For longer than I would like to admit, I have had a copy of Patrick R. Foster’s Jeep: Eight Decades From Willys to Wrangler sitting on my desk. I requested a copy form Motorbooks because of my first years in the automotive journalist business. Back then, I was starting out at AutoWeek, and curious as to why our readers — high-income individuals, to use the marketing speak of the time — invariably had a Jeep Wagoneer in their considerable stable of vehicles.

The Wagoneer was a four-door wagon that replaced the Willys Jeep station wagon in 1963. That vehicle hit the market as a 1946 model and was the first all-steel family station wagon. Ex-Ford executive Charles “Cast-Iron Charlie” Sorensen had been brought in during 1944 as president of Willys-Overland Motors to help the company move from military to civilian production. He canceled the company’s car programs, and set the company’s contract designer, Brooks Stevens, the task of creating new vehicles on the Jeep chassis, but built using stamping presses from the appliance industry as body companies like Murray, Briggs and Budd had no interest in working with small fry like Willys.

Stevens created a number of vehicles based on a common platform and sharing a common look — and many parts — with the wartime Jeep. This was the car that the Wagoneer was created to replace nearly 20 years after its design was committed to paper. Like its predecessor, the Wagoneer — now in Grand Wagoneer form — would remain in production until it was dropped in 1994 for lack of sales. It finally had been usurped by the Grand Cherokee; a vehicle that owed its existence to the Jeep XJ Cherokee and Wagoneer that launched in 1984 when American Motors owned the brand.

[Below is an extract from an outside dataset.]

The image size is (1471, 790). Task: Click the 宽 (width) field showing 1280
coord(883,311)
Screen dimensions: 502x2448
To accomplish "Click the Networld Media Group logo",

Longevity, as Foster shows, is a hallmark of Jeep. It arose out of a military planning document that sought to end the army’s reliance on horses and mules to transport equipment in theater, and morphed into a multi-purpose reconnaissance and command car also able to haul men and equipment long distances while being sturdy enough to act as a platform for a machine gunner.

Foster expertly and succinctly takes the reader through the incredibly tough standards set by the military planners, the competition between American Bantam, Willys and — to a lesser extent — Ford to create this unique vehicle, and the incredible amount of work necessary to build it within an insanely short timeframe. This section alone is worth the price of admission, and leaves one wondering if we have the ingenuity and creativity to do something like this today.

During most of its existence, change was not a watchword for Jeep, in large part because its parent companies were not flush with cash. This meant that changes were often made on an as-needed basis, and limited to upgrades instead of new vehicles. This didn’t stop the creation of new concepts and designs (some very un-Jeeplike), including a pickup that used the front section of an AMC Hornet mated to a stub frame carrying a six-foot bed. This small pickup would have been called the Jeep Cowboy, and been powered by either an inline six or 360 cu.in. V8. High demand for AMC’s Hornet kept it from production, but it wasn’t the last new idea the company had by any means.

While partnered with Renault, AMC set Roy Lunn, head of Jeep Engineering, to work on a radical new line of vehicles. Launched in 1984 as the XJ series, the new Jeep Cherokee was a unit-body four-wheel-drive SUV that was 21 in. shorter, 1,200 lb. lighter, and no less capable than the full-size Cherokee and Wagoneer its successors eventually would replace. Jeep also mocked up a four-door sedan based on the XJ (which looked like it came from the Volvo family tree), a five-passenger minivan with four-wheel-drive, and perhaps the coolest Jeep to never reach production, the Jeep JJ.

Aimed at the market then being taken by storm by the likes of the Suzuki Samurai and Chevy’s Geo Tracker, the JJ was a handsome-bordering-on-cute small two-door SUV that placed a transverse front-drive powertrain longitudinally in the nose of the vehicle. Tha halfshafts that normally would drive the front wheels were replaced by driveshafts that sent power to the front and rear differentials. Unfortunately, a disagreement with Alain Clenet and ASHA Corporation over the unique drive system, and “mission creep” which expanded the JJ line to include a four-door model that would require substantial development that would have greatly increased the program’s cost, scuttled the project.

As the reader gets closer to the present, the book falls into a trap common to the genre: reciting the trim levels and prices, technical changes, and sales of the various models. The reason is simple: the lack of distance from the events makes it difficult to create the context necessary to put the near-present into an historical perspective.

Despite this, Foster has created a book well worth the time of Jeep aficionados and the generally curious alike. It’s the perfect respite from the doom and gloom of this year of quarantine, and well worth the price. It also makes you wish he’d tackle the Jeep JJ story next.